Economists have forecast that Friday's figures will show that employers added a healthy 195,000 jobs last month and that the unemployment rate stayed at a five-decade low of 3.7%.
Most economists think growth will remain brisk despite the rampant worries of stock market investors. Still, analysts expect the economy and hiring to likely weaken somewhat in the coming months.
"Bottom-line, growth has slowed, but it's still strong," said Mark Zandi, chief economist at Moody's Analytics.
So far, that hasn't reassured Wall Street. The Dow Jones average plunged more than 700 points in early trading Thursday, before rebounding to close down just 77 points, or 0.3%. That followed Tuesday's nearly 800-point drop. (Markets had been closed Wednesday in observance of the death of former President George H.W. Bush.)
Investors are worried that the U.S.-China trade war could still intensify, despite an agreement over the weekend between Presidents Donald Trump and Xi Jinping that included postponing a planned U.S. tariff hike for 90 days. Higher tariffs would compound the risks for a global economy that is already grappling with dismal growth figures from Europe and Japan.
The interest rate paid by longer-term bonds has also fallen sharply in the past month, panicking investors, while short-term rates have declined by much less. That typically signals a weaker economy ahead.

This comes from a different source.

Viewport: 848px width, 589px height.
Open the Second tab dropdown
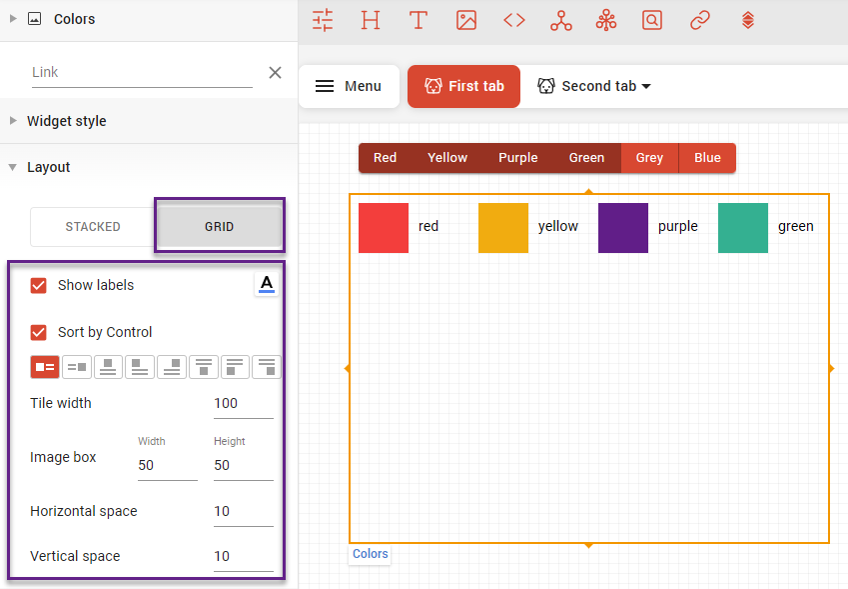[x=594, y=86]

And the Federal Reserve has raised short-term interest rates three times this year and is likely to do so a fourth time later this month, thereby raising borrowing costs for consumers and businesses. The Fed has signaled that it could increase rates again next year, potentially weakening the economy.
"The ability of investors to see clearly to a bright future has diminished," said Carl Tannenbaum, chief economist at Northern Trust.

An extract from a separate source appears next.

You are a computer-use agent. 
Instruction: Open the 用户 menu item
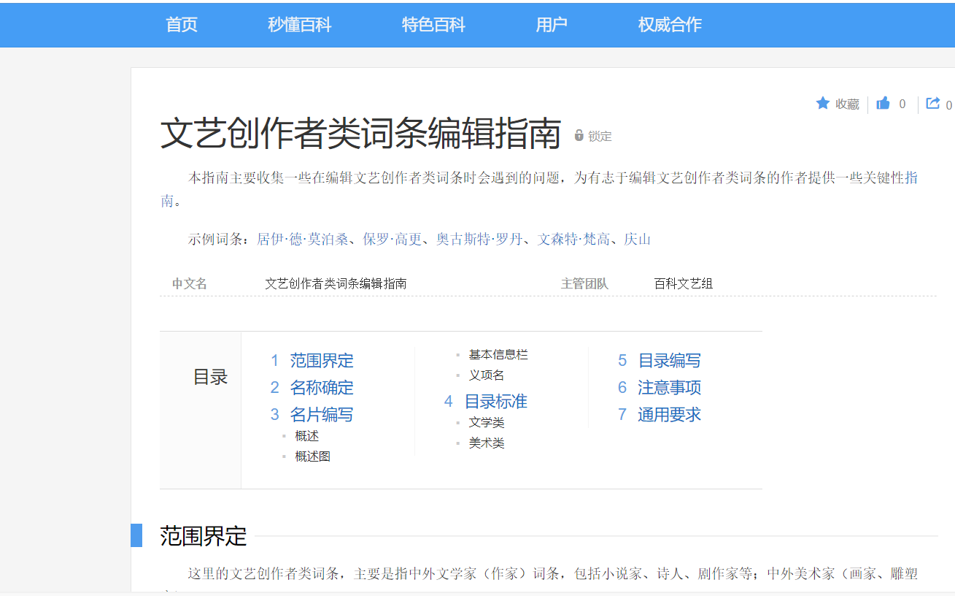[552, 24]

If the Trump administration and China can't reach a deal by the end of the 90-day deadline, Trump could make good on his previous threats to hit more Chinese imports with duties. He has previously threatened to impose 25% tariffs on all imports from China. Separately, the president could also follow through on threats to impose import taxes on autos and auto parts.
Those actions would cut growth next year to as low as 1.5%, said Joe Brusuelas, chief economist at RSM, a consulting firm, and bring "a real risk of recession."
But Brusuelas thinks it's more likely that the two sides will make progress on their dispute or muddle through without imposing more tariffs.
Zandi and other economists forecast that growth will remain solid next year, at about 2.5%, down from a 3% pace this year.
Falling stock prices can sometimes slow the economy by discouraging consumers from spending, but the market hasn't fallen enough yet for that to occur, Zandi said. The major market indexes are down by roughly 8% from their peaks.
"When that happens, it's no big deal for the economy," he said.
Americans increased their spending in October by the most in seven months, and their incomes grew by the most in nine months, according to a government report last week. Consumer confidence remains near 18-year highs, surveys show. And both manufacturing and services companies expanded at a healthy pace in November, according to a pair of business surveys.
The housing market, though, has stumbled this year as the Fed's rate hikes have contributed to sharply higher mortgage rates. Sales of existing homes have fallen 5.4% from a year earlier, the biggest annual decline in more than four years.
With the unemployment rate so low, many companies are struggling to find enough workers to fill their open jobs. That's led many economists to forecast that hiring will slow next year. Brusuelas expects job gains to dip to 165,000 a month, on average, from 213,000 in the first 10 months of this year.
Yet analysts had predicted that hiring would slow for most of this year, but it didn't happen. Employers added a robust 250,000 jobs in October.